Question

Prove or disprove that the quadrilateral defined by the points (0, −2), (−1, 1), (−3, −3), (−4, 0) is a square.

Prove or disprove that the quadrilateral defined by the points (5, −1), (6, 3), (1, 1), (2, 5) is a parallelogram.

Prove or disprove that the quadrilateral defined by the points (7, 2), (5, 4), (4, 1), (2, 3) is a rhombus.

Prove or disprove that the point (4, −1) lies on the interior of the circle centered at the point (3, 2) that passes through the point (1, −1).

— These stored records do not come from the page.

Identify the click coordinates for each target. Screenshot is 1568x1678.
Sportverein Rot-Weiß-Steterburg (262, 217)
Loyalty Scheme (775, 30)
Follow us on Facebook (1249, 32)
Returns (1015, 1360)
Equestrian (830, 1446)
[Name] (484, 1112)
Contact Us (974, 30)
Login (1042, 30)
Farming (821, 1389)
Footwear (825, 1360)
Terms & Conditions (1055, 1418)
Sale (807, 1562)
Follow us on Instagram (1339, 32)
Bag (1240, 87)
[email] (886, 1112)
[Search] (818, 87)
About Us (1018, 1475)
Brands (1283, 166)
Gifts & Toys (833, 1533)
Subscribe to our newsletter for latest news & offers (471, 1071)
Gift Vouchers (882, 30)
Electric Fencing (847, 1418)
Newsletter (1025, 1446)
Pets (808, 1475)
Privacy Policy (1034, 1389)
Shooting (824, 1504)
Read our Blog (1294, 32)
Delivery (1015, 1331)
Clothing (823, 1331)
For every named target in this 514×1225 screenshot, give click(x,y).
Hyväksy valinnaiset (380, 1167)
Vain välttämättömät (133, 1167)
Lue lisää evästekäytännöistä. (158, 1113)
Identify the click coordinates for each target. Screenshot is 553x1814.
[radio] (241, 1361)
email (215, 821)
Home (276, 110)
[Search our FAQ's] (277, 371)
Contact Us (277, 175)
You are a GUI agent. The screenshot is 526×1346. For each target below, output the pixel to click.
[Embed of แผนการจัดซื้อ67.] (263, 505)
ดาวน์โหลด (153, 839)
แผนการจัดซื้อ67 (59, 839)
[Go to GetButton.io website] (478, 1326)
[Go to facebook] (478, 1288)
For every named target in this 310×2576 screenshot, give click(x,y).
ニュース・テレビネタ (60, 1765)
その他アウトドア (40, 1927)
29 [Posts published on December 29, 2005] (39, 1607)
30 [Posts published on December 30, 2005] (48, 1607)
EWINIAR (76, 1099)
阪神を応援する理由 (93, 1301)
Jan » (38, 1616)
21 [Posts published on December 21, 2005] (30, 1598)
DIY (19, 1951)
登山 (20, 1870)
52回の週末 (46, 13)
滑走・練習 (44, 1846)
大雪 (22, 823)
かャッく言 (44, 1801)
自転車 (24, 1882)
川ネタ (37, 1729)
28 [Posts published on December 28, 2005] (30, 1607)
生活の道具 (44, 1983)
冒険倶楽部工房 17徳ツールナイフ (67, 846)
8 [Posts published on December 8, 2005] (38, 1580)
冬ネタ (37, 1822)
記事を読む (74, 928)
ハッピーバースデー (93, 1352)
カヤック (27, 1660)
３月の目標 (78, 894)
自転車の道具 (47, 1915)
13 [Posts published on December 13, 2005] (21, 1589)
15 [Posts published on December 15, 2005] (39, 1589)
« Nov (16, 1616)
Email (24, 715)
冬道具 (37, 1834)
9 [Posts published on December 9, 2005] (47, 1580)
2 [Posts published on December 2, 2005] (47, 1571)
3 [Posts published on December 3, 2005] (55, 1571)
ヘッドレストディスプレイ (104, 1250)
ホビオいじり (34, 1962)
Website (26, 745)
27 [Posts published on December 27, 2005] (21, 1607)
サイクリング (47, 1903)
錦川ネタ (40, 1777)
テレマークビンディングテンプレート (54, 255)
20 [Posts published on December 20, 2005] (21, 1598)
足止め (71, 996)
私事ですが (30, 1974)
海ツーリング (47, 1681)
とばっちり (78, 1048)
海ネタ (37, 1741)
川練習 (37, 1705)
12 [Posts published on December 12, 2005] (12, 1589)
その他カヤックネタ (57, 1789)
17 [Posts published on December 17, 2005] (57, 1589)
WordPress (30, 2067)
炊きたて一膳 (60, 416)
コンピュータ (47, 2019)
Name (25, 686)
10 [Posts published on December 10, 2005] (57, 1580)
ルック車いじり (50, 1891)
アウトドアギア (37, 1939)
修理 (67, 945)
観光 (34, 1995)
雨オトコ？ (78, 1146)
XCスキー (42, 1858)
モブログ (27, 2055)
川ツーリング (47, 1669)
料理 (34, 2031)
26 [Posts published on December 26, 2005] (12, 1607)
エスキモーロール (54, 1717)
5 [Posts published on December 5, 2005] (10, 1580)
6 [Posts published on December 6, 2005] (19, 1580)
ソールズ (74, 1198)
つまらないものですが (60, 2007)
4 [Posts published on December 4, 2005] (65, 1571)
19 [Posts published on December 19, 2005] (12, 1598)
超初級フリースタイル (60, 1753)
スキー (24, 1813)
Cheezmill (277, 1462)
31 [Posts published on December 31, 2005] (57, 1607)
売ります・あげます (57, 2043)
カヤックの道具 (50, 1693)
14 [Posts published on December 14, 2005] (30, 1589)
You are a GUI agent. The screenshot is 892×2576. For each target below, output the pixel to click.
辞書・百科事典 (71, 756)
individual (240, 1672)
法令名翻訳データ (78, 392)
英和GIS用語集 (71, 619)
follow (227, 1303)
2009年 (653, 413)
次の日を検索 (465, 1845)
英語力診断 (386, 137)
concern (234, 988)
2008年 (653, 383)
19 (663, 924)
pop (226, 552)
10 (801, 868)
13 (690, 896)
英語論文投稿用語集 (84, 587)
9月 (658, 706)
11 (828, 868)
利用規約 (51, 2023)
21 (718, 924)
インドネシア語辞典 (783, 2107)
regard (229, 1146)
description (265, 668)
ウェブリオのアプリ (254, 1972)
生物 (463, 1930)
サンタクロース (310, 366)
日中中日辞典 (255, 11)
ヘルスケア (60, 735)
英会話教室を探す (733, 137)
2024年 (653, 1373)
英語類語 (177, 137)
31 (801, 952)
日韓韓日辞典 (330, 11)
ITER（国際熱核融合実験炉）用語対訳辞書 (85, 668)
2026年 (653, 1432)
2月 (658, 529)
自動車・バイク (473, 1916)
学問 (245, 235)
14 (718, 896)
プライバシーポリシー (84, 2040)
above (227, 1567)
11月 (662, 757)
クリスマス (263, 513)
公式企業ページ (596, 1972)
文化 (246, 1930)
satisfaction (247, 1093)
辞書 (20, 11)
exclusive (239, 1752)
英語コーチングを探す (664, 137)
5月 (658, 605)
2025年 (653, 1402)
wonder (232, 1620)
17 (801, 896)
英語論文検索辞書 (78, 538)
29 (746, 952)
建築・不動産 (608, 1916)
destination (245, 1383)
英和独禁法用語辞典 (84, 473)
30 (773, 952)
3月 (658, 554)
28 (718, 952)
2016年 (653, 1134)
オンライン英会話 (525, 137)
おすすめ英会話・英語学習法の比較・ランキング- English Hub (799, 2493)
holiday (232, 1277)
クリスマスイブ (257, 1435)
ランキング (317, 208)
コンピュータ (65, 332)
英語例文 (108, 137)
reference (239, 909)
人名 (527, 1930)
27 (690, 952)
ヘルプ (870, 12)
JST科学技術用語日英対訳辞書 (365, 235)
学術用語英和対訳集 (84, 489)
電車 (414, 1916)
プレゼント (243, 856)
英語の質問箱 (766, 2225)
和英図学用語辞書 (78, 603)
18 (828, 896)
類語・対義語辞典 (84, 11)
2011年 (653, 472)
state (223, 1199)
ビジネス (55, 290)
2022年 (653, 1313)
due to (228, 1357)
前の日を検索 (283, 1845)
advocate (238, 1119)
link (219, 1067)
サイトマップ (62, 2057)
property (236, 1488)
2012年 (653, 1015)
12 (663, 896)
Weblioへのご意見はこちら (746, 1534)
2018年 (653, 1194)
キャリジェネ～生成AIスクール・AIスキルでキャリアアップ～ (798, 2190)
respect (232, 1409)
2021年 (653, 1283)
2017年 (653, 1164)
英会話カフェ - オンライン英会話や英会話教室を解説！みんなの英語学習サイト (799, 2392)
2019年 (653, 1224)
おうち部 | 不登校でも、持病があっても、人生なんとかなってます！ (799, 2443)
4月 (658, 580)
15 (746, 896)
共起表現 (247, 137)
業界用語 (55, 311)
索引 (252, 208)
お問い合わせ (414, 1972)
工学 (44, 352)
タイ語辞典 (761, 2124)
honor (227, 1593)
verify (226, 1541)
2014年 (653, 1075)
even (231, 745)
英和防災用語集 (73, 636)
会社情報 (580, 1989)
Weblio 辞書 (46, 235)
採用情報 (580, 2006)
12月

Prove or disprove that the point (2, 4) lies on the exterior of the circle centered at the point (1, 2) that passes through the point (3, 3).

Answer 1

To determine if a given quadrilateral is a square, parallelogram, rhombus, or if a point lies on the interior or exterior of a circle, we need to analyze their properties based on their coordinates. Let's go through each statement one by one:

1. Quadrilateral defined by the points (0, -2), (-1, 1), (-3, -3), (-4, 0):

To determine if this quadrilateral is a square, we need to check if its sides are congruent and if its angles are right angles. Calculating the distances between the points, we find that the side lengths are not all equal, so the quadrilateral is not a square.

2. Quadrilateral defined by the points (5, -1), (6, 3), (1, 1), (2, 5):

To determine if this quadrilateral is a parallelogram, we need to check if opposite sides are parallel. By calculating the slopes of the line segments connecting the points, we find that the opposite sides have equal slopes, indicating that they are parallel. Therefore, the quadrilateral is a parallelogram.

3. Quadrilateral defined by the points (7, 2), (5, 4), (4, 1), (2, 3):

To determine if this quadrilateral is a rhombus, we need to check if all sides are congruent. By calculating the distances between the points, we find that not all sides have equal lengths. Therefore, the quadrilateral is not a rhombus.

4. Point (4, -1) on the interior of the circle centered at (3, 2) passing through (1, -1):

To determine if a point lies on the interior of a circle, we need to check if the distance between the point and the center of the circle is less than the radius of the circle. By calculating the distance between (4, -1) and (3, 2), we find that it is less than the distance between (1, -1) and (3, 2), which is the radius of the circle. Therefore, the point (4, -1) lies on the interior of the circle.

5. Point (2, 4) on the exterior of the circle centered at (1, 2) passing through (3, 3):

To determine if a point lies on the exterior of a circle, we need to check if the distance between the point and the center of the circle is greater than the radius of the circle. By calculating the distance between (2, 4) and (1, 2), we find that it is greater than the distance between (3, 3) and (1, 2), which is the radius of the circle. Therefore, the point (2, 4) lies on the exterior of the circle.

In summary:

1. The given quadrilateral is not a square.

2. The given quadrilateral is a parallelogram.

3. The given quadrilateral is not a rhombus.

4. The point (4, -1) lies on the interior of the given circle.

5. The point (2, 4) lies on the exterior of the given circle.